Per mantenere quell'ideologia, Cronon aveva dovuto rinunciare a qualcosa di incredibilmente raro e prezioso: la libertà.

Ogni singolo abitante del Regno al compimento dei diciotto anni d'età era chiamato dinanzi al Consiglio Supremo. Un gruppo formato dalle menti più eccelse che Cronon potesse offrire e solo loro avevano l'arduo quanto delicato compito di decidere del destino di ogni singola anima.

Attraverso dei test ben studiati e delle complicate prove, il Consiglio doveva assegnare al giovane di turno un lavoro che avrebbe mantenuto per il resto della sua vita. Il giudizio finale era intoccabile: potevi nascere in una famiglia di taglialegna e diventare un ingegnere, oppure, potevi nascere tra i ranghi più alti dell'armata del regno e diventare un cameriere.

Ma, come nella maggior parte delle cose che pretendevano di essere così tanto imparziali, il gioco era truccato.

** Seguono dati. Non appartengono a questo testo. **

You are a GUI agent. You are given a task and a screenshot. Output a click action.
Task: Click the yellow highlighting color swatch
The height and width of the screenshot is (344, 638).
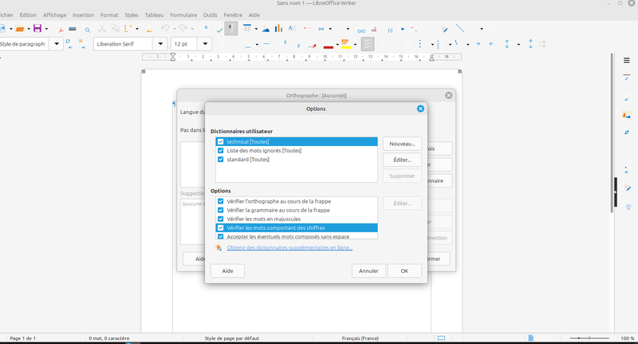point(345,45)
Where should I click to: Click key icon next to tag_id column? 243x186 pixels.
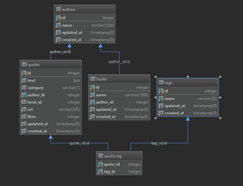coord(100,172)
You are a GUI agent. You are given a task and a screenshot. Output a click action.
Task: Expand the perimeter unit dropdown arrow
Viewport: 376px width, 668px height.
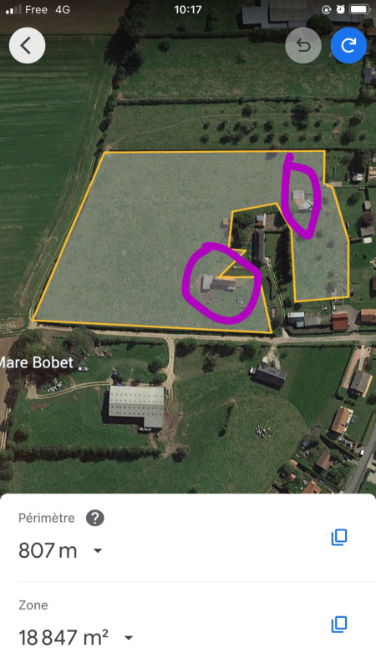coord(98,550)

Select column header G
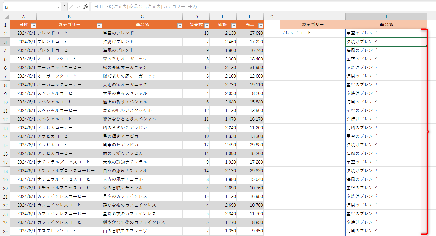coord(271,17)
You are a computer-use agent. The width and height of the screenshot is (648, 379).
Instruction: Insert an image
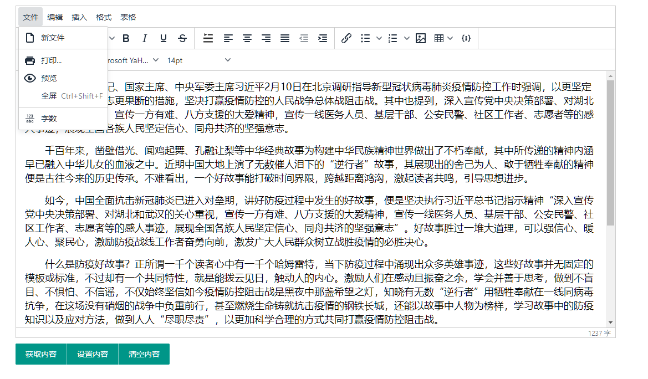(421, 38)
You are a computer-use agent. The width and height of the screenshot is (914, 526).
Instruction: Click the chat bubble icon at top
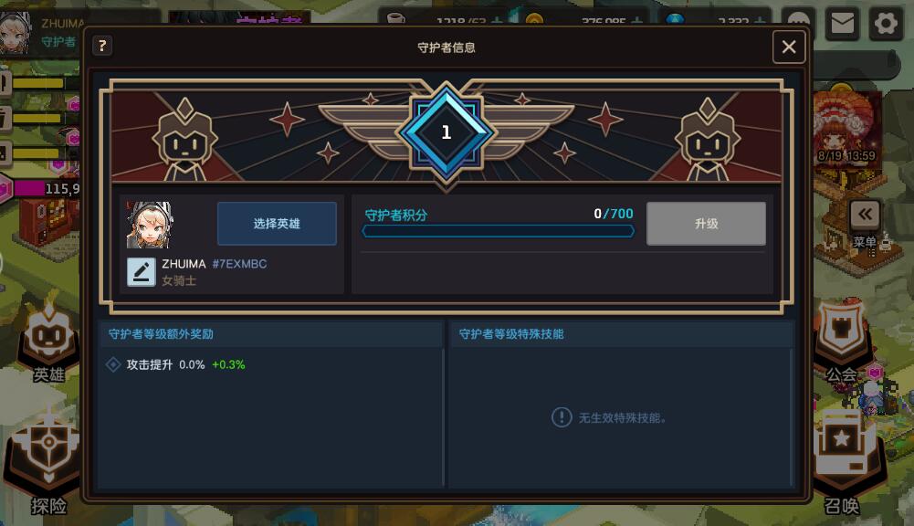pyautogui.click(x=799, y=22)
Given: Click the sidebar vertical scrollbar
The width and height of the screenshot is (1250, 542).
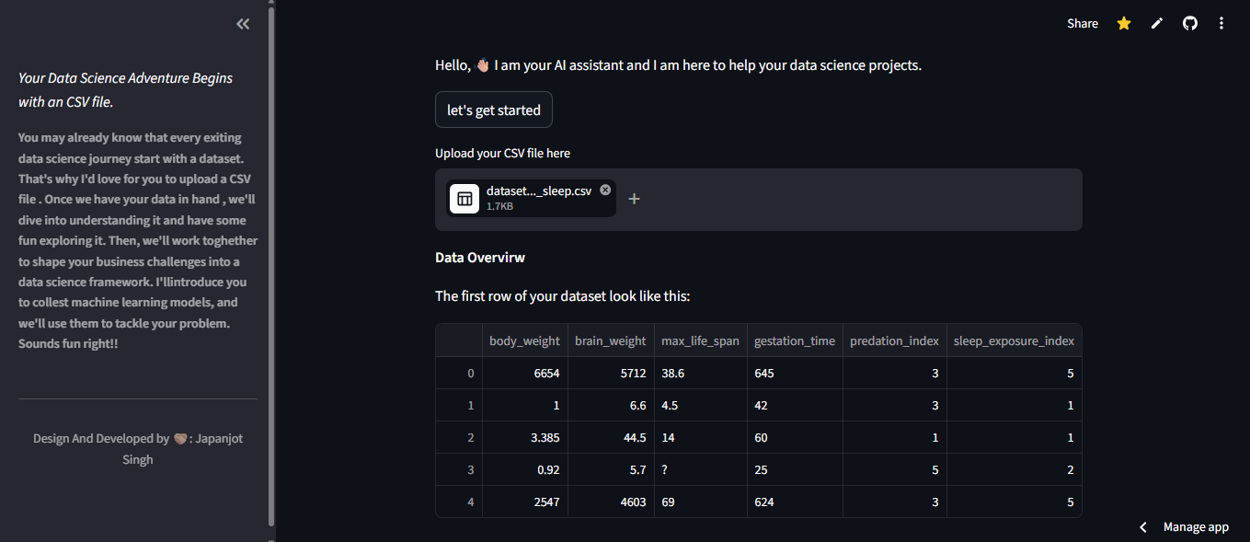Looking at the screenshot, I should click(x=270, y=267).
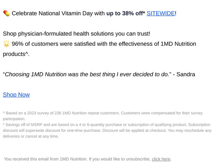Click the word "products^." on the wrapped line
The image size is (218, 163).
pos(16,54)
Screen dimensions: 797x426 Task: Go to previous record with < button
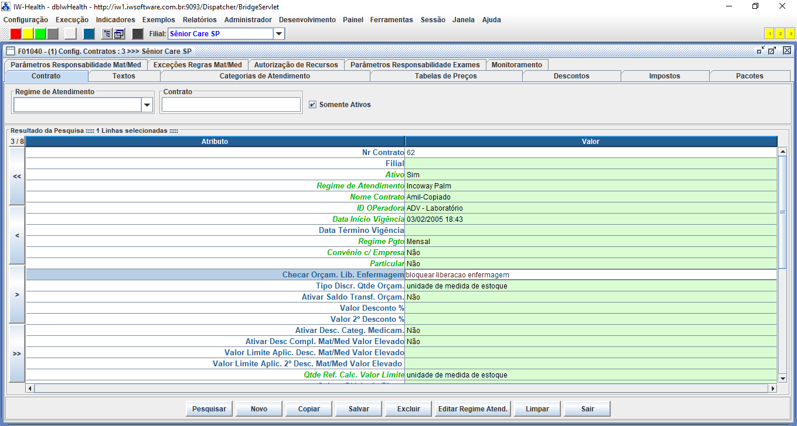(17, 235)
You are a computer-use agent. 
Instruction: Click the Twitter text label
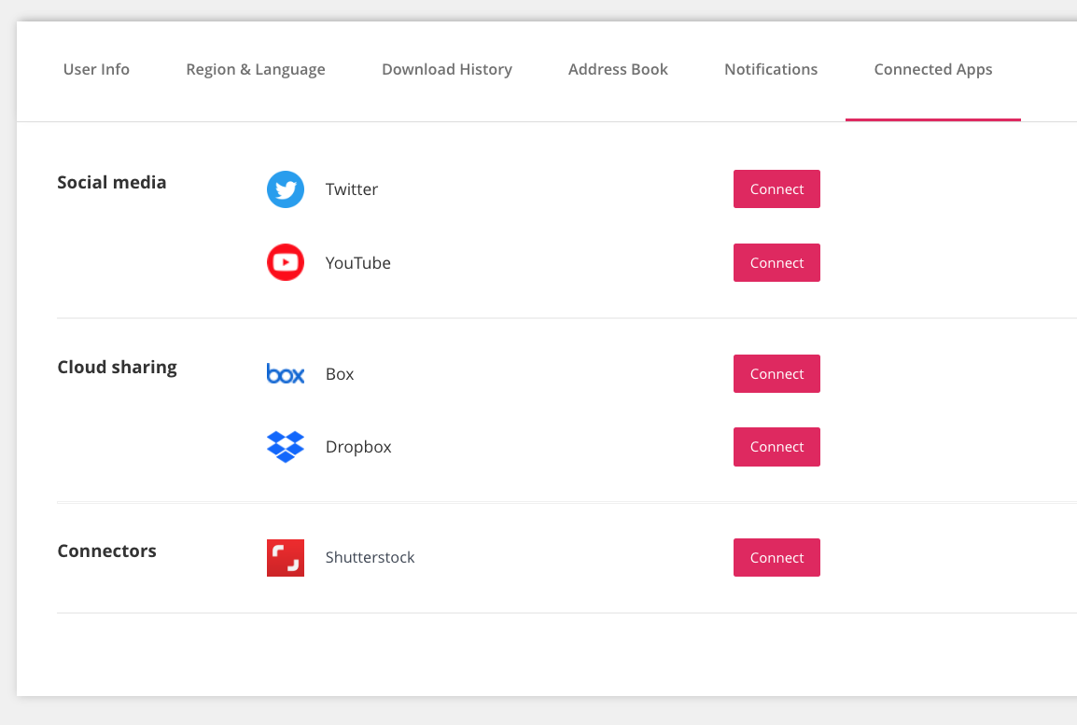pos(352,189)
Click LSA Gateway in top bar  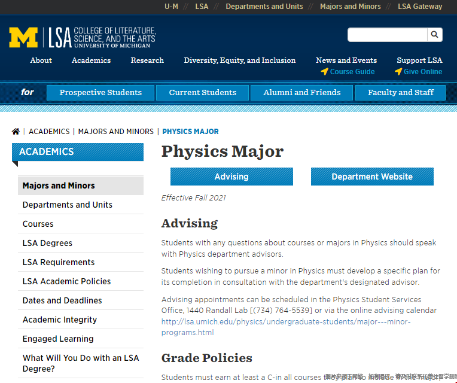click(x=420, y=7)
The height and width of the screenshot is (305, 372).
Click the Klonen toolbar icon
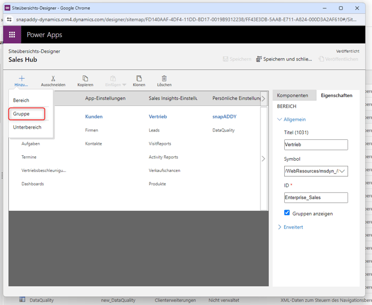[x=139, y=79]
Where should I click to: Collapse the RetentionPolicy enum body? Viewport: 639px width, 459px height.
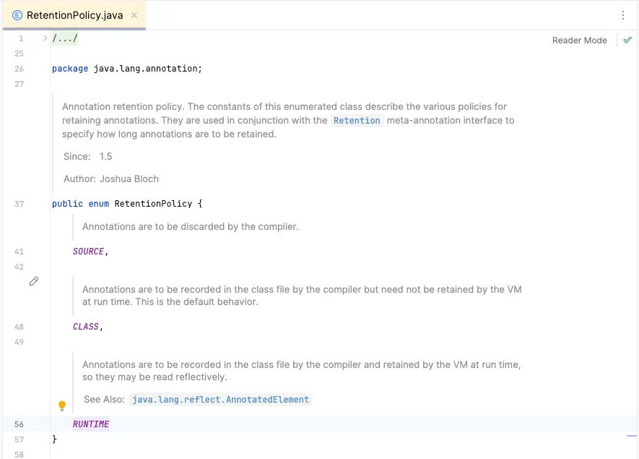(43, 204)
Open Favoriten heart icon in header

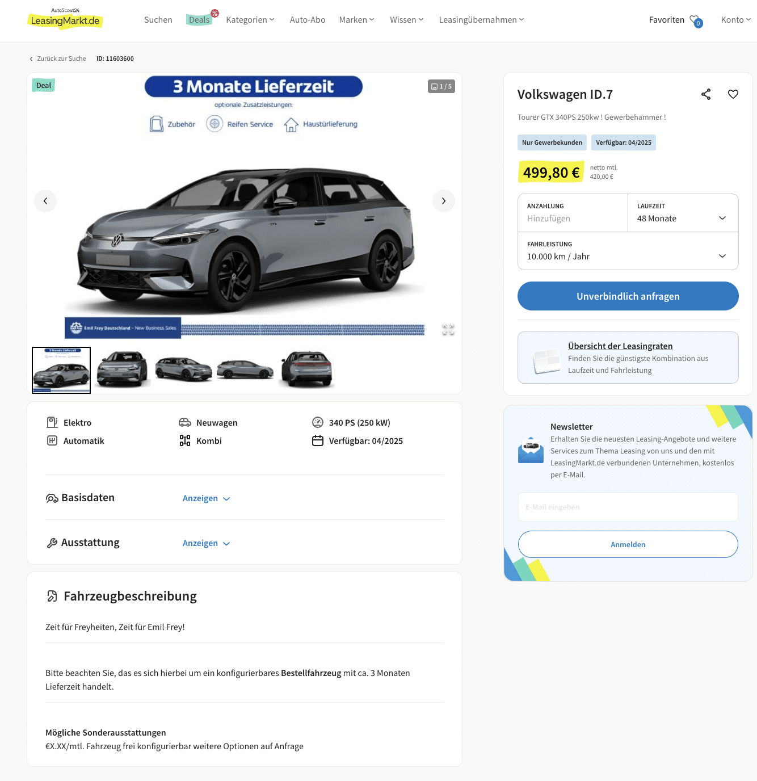click(x=696, y=20)
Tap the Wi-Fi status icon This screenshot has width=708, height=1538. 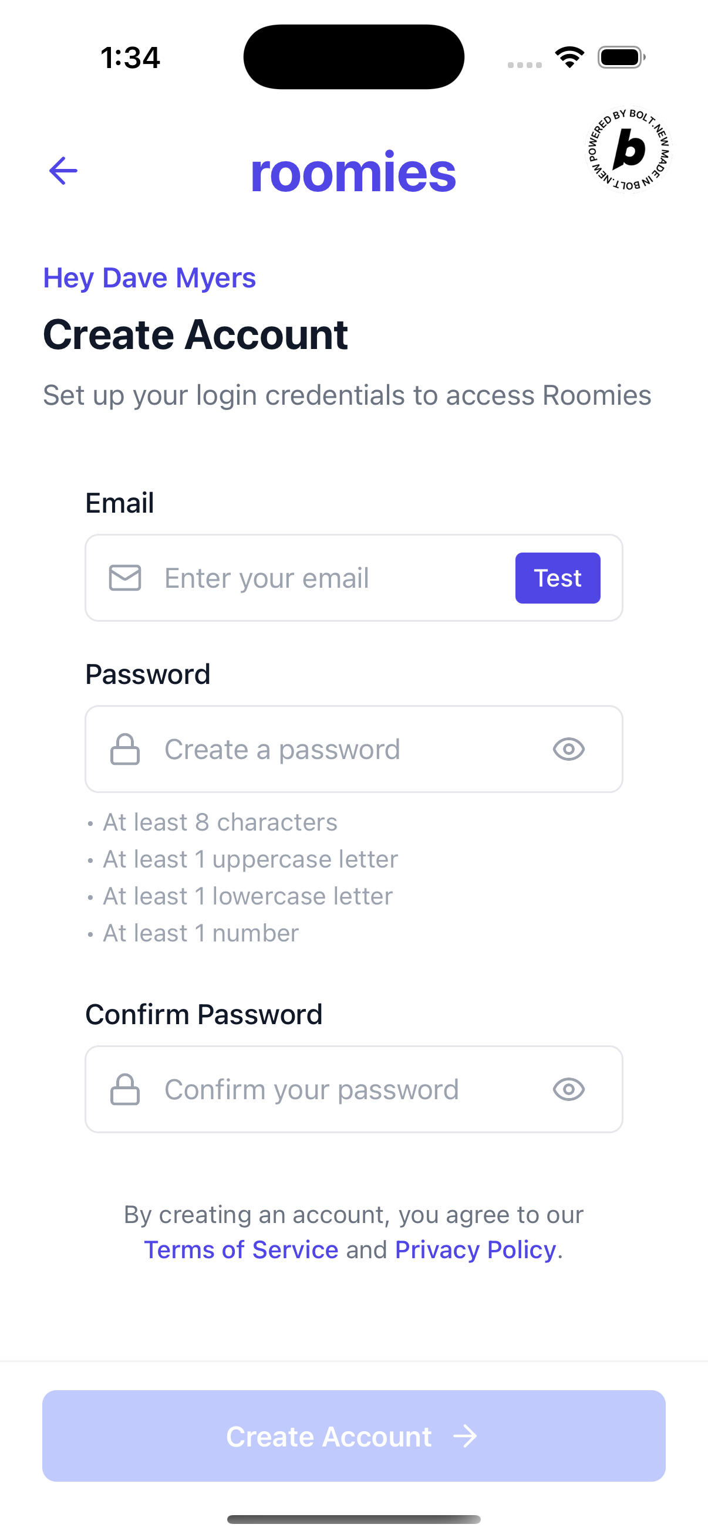pyautogui.click(x=569, y=57)
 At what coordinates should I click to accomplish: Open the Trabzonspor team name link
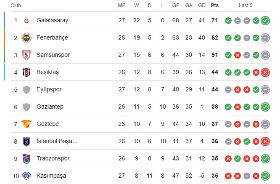(x=53, y=158)
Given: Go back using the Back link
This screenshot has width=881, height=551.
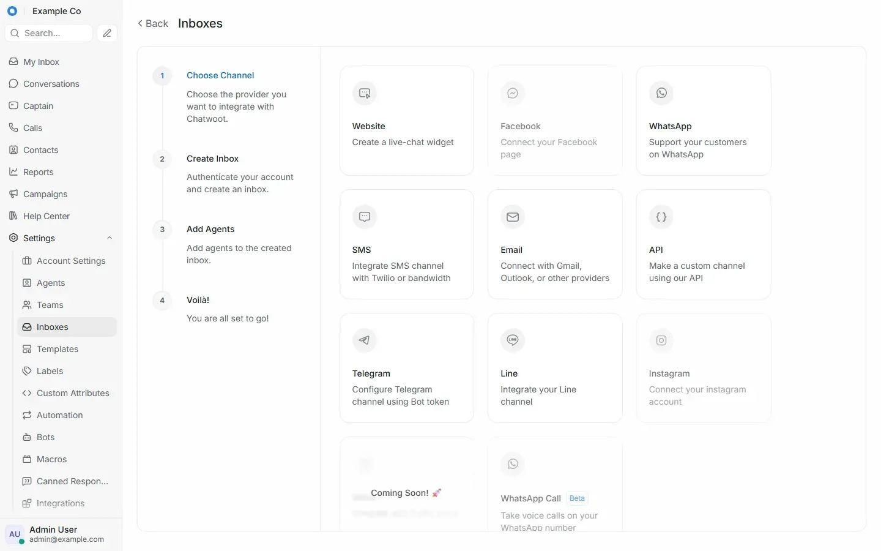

Qualora una scelta finale considerata disonorevole ricadeva sulla Famiglia Reale o su quella del Primo Consigliere vi erano escamotage e sotterfugi per evitarla.

«Vostra Maestà» una voce alle sue spalle distolse Liana dai suoi pensieri.

La donna si voltò, trovando dinanzi a lei tre figure. L'uomo che l'aveva chiamata era alto quasi due metri, dei folti e brizzolati capelli e una barba curata della stessa tonalità. Un'espressione attenta e cauta dietro a due paia di occhi celesti, freddi come il ghiaccio. Accanto a lui, una donna molto più bassa. Uno chignon castano perfettamente ordinato e due paia di occhi scuri. Il volto segnato dal tempo le dava un'aria austera. Per ultima, quella che Liana suppose fosse la figlia. Una giovane ragazza, i capelli simili a quelli della madre erano agghindati in una delicata treccia adagiata sulla spalla destra. Gli occhi identici a quelli del padre. Un cipiglio annoiato a corrucciarle la fronte dava la sensazione che avrebbe preferito essere ovunque, tranne che lì.